One important yet overlooked aspect of the current debates on the nature of perception is that our most primitive perceptual experiences emerge within the body of another person. In other words, the most primitive embodiment is a shared embodiment, or co-embodiment.9 Crucially, while not all humans will have the experience of being pregnant or carrying a baby, the experience of being carried and growing within another person’s body is universal.
This means that our most primitive experiences may be fundamentally shared experiences.10,11,12,13 Indeed, well before we meet other people’s minds, we literally meet their bodies – and depend on them for survival. Remember, for the brain, survival is key. Living organisms like ourselves have an inescapable drive to live on and potentially reproduce. Humans come into the world within another’s body and initially remain dependent on the physical closeness and affection of a caregiver for survival and happiness.

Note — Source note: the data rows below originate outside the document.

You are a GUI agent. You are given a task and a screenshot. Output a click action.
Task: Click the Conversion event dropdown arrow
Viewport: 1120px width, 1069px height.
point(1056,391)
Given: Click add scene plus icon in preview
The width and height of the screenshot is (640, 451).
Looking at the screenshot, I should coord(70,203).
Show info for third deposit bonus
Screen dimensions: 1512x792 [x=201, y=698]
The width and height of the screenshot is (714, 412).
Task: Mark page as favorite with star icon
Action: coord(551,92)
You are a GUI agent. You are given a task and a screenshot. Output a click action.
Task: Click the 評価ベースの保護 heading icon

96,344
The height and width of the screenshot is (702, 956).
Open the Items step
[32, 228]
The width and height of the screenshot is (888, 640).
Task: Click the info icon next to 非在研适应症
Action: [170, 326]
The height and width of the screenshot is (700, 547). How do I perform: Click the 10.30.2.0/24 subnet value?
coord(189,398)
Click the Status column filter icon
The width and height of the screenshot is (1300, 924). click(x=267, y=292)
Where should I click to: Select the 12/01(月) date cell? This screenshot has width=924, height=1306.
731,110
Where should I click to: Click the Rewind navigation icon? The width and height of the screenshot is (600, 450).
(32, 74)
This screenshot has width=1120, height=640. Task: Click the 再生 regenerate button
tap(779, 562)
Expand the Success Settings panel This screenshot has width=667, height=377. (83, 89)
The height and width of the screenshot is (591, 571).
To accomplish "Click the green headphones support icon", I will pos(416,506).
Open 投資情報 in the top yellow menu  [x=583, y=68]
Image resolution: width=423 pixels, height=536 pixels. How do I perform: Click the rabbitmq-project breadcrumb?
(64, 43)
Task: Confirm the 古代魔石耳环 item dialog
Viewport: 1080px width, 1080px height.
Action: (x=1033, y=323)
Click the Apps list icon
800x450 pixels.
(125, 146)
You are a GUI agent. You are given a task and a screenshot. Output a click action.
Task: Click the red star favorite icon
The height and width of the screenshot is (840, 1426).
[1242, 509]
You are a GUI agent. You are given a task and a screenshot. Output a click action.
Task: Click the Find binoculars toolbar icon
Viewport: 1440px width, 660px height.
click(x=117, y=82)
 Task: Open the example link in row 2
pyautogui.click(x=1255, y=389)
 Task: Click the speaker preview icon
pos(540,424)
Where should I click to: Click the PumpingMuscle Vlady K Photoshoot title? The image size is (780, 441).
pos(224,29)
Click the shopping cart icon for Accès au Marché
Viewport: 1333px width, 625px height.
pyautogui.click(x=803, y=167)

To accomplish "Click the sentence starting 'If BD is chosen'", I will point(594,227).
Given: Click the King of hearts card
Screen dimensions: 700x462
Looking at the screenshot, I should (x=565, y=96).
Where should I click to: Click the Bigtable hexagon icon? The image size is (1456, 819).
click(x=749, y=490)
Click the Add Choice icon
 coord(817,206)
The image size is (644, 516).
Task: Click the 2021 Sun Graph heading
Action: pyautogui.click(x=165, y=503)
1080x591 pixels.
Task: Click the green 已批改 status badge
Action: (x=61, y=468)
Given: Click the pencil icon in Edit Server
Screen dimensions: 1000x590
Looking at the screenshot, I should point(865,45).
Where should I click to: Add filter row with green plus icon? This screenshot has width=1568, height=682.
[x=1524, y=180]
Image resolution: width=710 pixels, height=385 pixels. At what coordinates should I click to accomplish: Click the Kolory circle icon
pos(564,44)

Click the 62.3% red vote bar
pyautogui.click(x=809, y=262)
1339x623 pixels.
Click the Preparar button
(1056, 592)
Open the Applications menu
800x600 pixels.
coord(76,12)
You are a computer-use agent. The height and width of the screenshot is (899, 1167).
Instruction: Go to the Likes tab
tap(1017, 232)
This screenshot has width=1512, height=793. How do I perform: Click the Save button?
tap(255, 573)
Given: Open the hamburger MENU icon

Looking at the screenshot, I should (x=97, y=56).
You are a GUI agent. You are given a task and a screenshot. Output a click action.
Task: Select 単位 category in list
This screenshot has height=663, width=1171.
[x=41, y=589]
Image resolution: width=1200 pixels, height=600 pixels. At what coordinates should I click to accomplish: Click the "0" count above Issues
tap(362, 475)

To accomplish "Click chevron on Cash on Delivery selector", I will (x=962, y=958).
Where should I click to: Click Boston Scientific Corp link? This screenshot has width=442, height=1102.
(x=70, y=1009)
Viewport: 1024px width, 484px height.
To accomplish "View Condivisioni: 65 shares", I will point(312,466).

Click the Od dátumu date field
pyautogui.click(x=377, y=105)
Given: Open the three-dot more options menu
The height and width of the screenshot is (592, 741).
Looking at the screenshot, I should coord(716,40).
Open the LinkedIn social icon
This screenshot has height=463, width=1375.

The observation that humans come into the world within another’s body could have two important implications for critical questions fuelling current debates on the nature of perceptual experiences, consciousness, and self-awareness.14
First, a dynamic and complex system such as the human body needs to be able to play a double game in order to survive and potentially reproduce. On the one hand, it has to successfully maintain sensory states within certain physiological bounds: if we get too cold or too hot for too long, we die. On the other hand, the body must flexibly change these states in order to adapt to a constantly changing environment.15
If we look at the human body through this dynamic lens, it become obvious that what happens in between the organism and its environment – the boundaries – plays a key role in making sure this game is played successfully and flexibly enough to keep the organism alive. Future work on perception and consciousness thus needs to define the critical notion of “boundary” or “in between”: in other words, the process of exchanges between two states or two organisms.
The notion of a ‘Markov blanket’ has been recently advocated as a promising way to conceptualize a boundary mediating the interactions between a system and its environment.16 A Markov blanket can be roughly described as a statistical boundary that separates two sets of states. One seminal example is the cellular membrane separating intracellular and extracellular dynamics. The boundary not only separates the system from its environment, but also inherently relates the system to its environment.
A second key implication resulting from our embodied emergence concerns consciousness itself, and the very definition of the term ‘minimal self’ (Ciaunica, forthcoming). Previous approaches have addressed this question by trying to find the fundamental basis of minimal selfhood.14,17 Yet another alternative is to focus on how selfhood and conscious experiences emerge and dynamically unfold across one’s lifespan. To use a metaphor, ‘minimal’ in this sense would refer to the seed that contains all the latent information about the upcoming tree, rather than the schematized and abstract structure and shape of a fully-fledged adult tree.
And if we look at how the ‘human tree’ gets off the ground (so to speak) in utero, then we simply can’t ignore its bodily and relational roots.
The same way one cannot understand what a tree is and how it functions by looking at its visible components only – branches, leaves, trunk – and ignoring its invisible roots, one cannot understand our conscious experiential life without considering its invisible basis: its bodily shared roots.